Avis de reprise illusoire pour 2014

par Laurent Herblay
mercredi 31 juillet 2013

Le 14 juillet, François Hollande s’est attiré beaucoup d’ironies en proclamant la sortie de crise. C’est que si techniquement, la France devrait bien sortir de la récession, comme je l’annonçais il y a 6 mois, il ne s’agira que d’une timide éclaircie dont l’immense majorité de la population ne le ressentira pas.

La croissance, c’est maintenant ?
 
La prévision économique est un sport délicat, mais il y a six mois, j’avais publié un papier qui pronostiquait « une reprise en 2014 (certes) aussi faible qu’illusoire pour la grande majorité de la population » et que « si l’année 2013 a toutes les chances d’être une nouvelle année de crise, cela est moins évident pour 2014. En effet, un certain nombre de facteurs semblent indiquer que nos économies pourraient légèrement repartir », ce qui avait été confirmé en mars par la publication d’indicateurs positifs, malgré la poursuite de la récession au premier trimestre, et probablement au second pour la zone euro.
 
Je crois qu’il est essentiel d’avoir un regard équilibré sur la situation, sous peine de perdre de la crédibilité en faisant des prévisions trop catastrophistes. A ce titre, le bulletin du GEAB devient chaque jour plus ridicule  : ils annoncent pour les trois à six mois à venir une crise encore plus forte que celle de 2008 chaque trimestre depuis le printemps 2009. Bien sûr, un jour, ils auront sans doute raison, mais à force d’avoir crier au loup… Pour ma part, je persiste à croire que la zone euro va sortir de la récession en 2014 et probablement dès le second semestre 2013, pour les mêmes raisons qu’il y a 6 mois.
 
Les indicateurs avancés de sentiment économique confirment en effet les anticipation d’il y a six mois.
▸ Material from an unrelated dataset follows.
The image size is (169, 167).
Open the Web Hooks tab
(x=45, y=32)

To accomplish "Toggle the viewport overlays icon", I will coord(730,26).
Il y a trois raisons pour cela. Tout d’abord, les économies européennes ont tellement souffert que le rebond sera en partie mécanique (après 6 ans de baisse, en 2014, le marché automobile devrait au moins être stable). Ensuite, devant l’échec patent des politiques d’austérité, la vitesse de réduction des déficits sera un peu moins grande, ce qui donnera un peu d’air aux économies. Enfin, malgré des performances décevantes, la croissance pourrait repartir dans les pays émergents.
 
Une croissance aussi maigre qu’illusoire
 

Malgré tout, les perspectives pour 2014 ne sont guère riantes. Elles font état de 0,8% de croissance, pas assez pour amorcer une décrue du nombre de chômeurs si on ne compte pas sur les emplois aidés et les radiations… Mais quelle sera la réaction alors ? Après plus de trois années de crise de la zone euro, il est aussi possible que cette amélioration (certes très relative) de la situation soit une vraie bouffée d’oxygène pour tous les acteurs économiques qui pourraient, lentement mais sûrement, devenir moins pessimistes. Cela pourrait engendrer un cercle vertueux de croissance.

 
Bien sûr, il ne faut pas en attendre grand chose. Dans le contexte actuel de la mondialisation et d’une course suicidaire à la compétitivité, il est bien évident que la demande restera faible. Néanmoins, avec des taux d’intérêts extrêmement bas, le crédit pourrait reprendre, comme il l’a déjà fait en Grande-Bretagne, boostant la croissance au 2ème trimestre à 0,6% (2,4% en rythme annuel). Dans ce scénario, une nouvelle bulle de crédit, provoquée par les politiques monétaires ultra-accomodantes, pourraient apporter de l’eau au moulin et nous permettre de sortir de la récession.
 
Cependant, nous ne sommes pas à l’abri d’une rechute du fait des incertitudes politiques en Grèce, au Portugal ou en Italie. Et surtout, cette reprise illusoire ne règle aucun des problèmes posés par la crise de 2008, à savoir l’effet dépressif de la mondialisation sur le niveau de l’emploi et du pouvoir d’achat dans les pays dits développés, ni la spéculation délirante du monde financier, ou l’accroissement des inégalités sur l’ensemble de la planète. Bref, alors qu’il faut changer de politiques, elle pourrait apporter une petite bulle d’oxygène aux dirigeants usés et fatigués de notre pays.
 

Malgré tout, il est aussi probable que cette reprise soit tellement illusoire et le discours de nos dirigeants tellement décalé avec le sentiment de la population que cette sortie de récession ne calme pas les velléités de changement de nos compatriotes. C’est ce que l’on peut souhaiter pour l’avenir.